According to labour leaders attending the meeting, much, however, remains to be done. They particularly referred to incoherencies in the programmes of international agencies.
The background report prepared for the discussions questions the present course of economic globalization: "the vast majority of people are not sharing in the benefits of globalization and in shaping it". It emphasizes that "by making decent work central in the economic and social policies of governments and international organizations, the missing links between growth, joblessness and poverty will be bridged and globalization made fairer".
"Collective action and organizing in trade unions are the workers' and the people's only tools to guarantee employment, decent wage and conditions, safety and health, social protection to promote international solidarity instead of selfishness" participants stressed, reminding that fighting poverty was the labour movement's raison d'être.
Participants stressed that freedom of association and collective bargaining, enshrined in two of the most ratified ILO Conventions, are key elements in making sure that benefits from growth are fairly shared among people. There was also recognition that trade unions not only represented their members, but also spoke for society as a whole.

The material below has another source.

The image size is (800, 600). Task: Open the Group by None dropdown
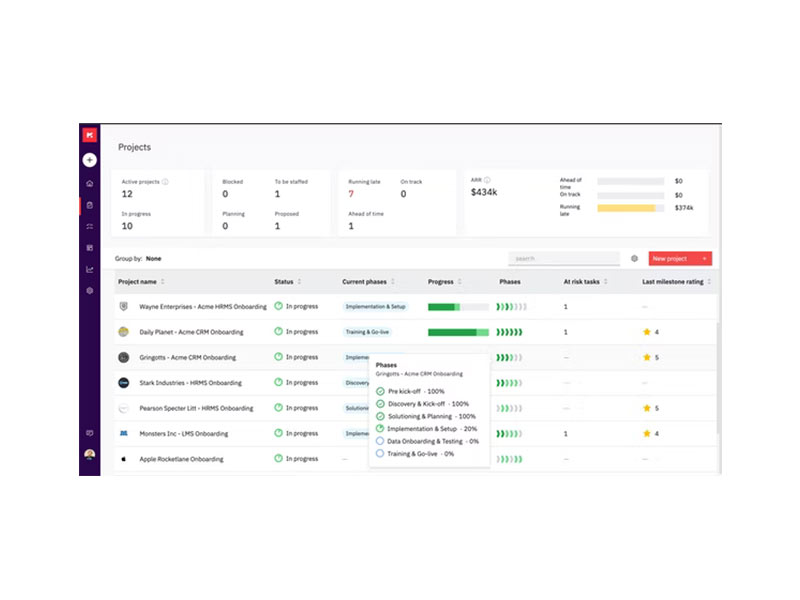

However, organizing workers and defending their rights remains a dangerous business. Trade union leaders referred to the annual report of the Brussels-based International Confederation of Free Trade Unions, released on the opening of the meeting, which says that a total of 145 people worldwide were killed in 2004 due to their trade union activities, 16 more than the previous year. The report, which covers 136 countries from all five continents, also documents over 700 violent attacks on trade unionists, and nearly 500 death threats.
According to the report, "trade unionists in many countries continue to face imprisonment, dismissal and discrimination, while legal obstacles to trade union organizing and collective bargaining are being used to deny millions of workers their rights".
As far as poverty is concerned, trade unions and other actors face a daunting task. According to ILO estimates, 1.39 billion workers - almost half of the world's total workforce and nearly 60 per cent of the workers in the developing countries - do not earn enough to put themselves and their families above the poverty threshold of US$2 a day. Reaching out to the poor, organizing them and campaigning for a fairer world is the task that trade unionists set themselves in Geneva.